“Surely, dearest, you can trust the man who worships you! Come, we are only a few hundred yards from the gate.”
“Then I’ll trust you that much further,” she said with a light laugh, spurring her horse forward.
In a few minutes they passed through the ruined gate in the edge of the woods. The broken marble figures which once crowned the brick pillars lay beside the entrance among a mass of tangled blackberry briars. They had been pried from their places and hurled there by the bayonets of Sherman’s men and had not been touched since.
The lawn, which once had spread its beautiful carpet of flowers and shrubbery in wide acres here in the heart of the ancient woods, had grown up in ugly broom straw and young pines, which were slowly strangling to death the more delicate forms of life. The dark fir trees, magnolia and holly, still flourished in luxury.
Towering in solemn, serried line on a gentle eminence still stood the six great white Corinthian pillars of the front façade of the house. Behind them in dark background a row of Norwegian firs, fifty years old, marked the sky line. The afternoon sun cast the shadows of the trees across the fluted marble of two of the pillars, while the other four shimmered in the splendour of the sunlight.

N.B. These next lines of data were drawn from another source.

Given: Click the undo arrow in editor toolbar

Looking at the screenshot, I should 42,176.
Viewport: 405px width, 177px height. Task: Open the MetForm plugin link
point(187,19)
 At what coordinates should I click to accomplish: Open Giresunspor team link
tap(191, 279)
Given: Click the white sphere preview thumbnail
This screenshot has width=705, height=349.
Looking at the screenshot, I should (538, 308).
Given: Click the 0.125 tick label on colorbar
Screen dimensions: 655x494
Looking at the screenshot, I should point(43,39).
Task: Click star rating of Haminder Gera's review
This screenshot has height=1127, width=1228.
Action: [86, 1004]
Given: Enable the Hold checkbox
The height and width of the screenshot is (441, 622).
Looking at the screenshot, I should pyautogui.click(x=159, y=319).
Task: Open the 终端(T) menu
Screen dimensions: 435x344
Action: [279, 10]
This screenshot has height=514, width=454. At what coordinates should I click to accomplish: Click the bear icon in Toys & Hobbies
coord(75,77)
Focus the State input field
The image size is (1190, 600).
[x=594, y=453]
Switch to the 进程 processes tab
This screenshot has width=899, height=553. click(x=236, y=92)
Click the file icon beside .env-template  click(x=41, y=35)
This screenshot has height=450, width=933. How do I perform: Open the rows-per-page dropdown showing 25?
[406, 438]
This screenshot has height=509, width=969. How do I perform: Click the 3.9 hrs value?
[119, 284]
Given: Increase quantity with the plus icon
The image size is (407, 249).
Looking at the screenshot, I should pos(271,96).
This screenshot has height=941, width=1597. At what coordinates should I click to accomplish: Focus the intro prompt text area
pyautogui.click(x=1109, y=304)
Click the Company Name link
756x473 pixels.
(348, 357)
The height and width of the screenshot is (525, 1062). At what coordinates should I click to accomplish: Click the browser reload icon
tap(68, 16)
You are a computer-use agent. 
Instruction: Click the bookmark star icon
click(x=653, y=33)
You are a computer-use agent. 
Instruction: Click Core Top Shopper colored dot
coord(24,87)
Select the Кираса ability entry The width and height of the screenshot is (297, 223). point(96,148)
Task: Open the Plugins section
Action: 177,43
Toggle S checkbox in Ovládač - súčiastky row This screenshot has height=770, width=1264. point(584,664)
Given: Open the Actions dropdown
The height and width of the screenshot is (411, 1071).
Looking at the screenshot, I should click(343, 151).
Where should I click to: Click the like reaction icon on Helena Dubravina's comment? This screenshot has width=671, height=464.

The capitals of the columns had fallen with the blazing ruins of the house, but the bases and tall beautiful fluted forms of each were yet perfect. The ivy which had grown on the sides of the stone steps had climbed in unbridled riot over one of them and hung in graceful festoons from the top.
To Stella’s fancy they seemed grim white sentinels guarding the entrance to some vast empire of the dead.
“How still and death-like everything is,” she said, with a timid glance about her. “We seem a thousand miles from life.”
He took her hand.
“When I stand by your side, in every silent space I hear the beating of the wings of angels.”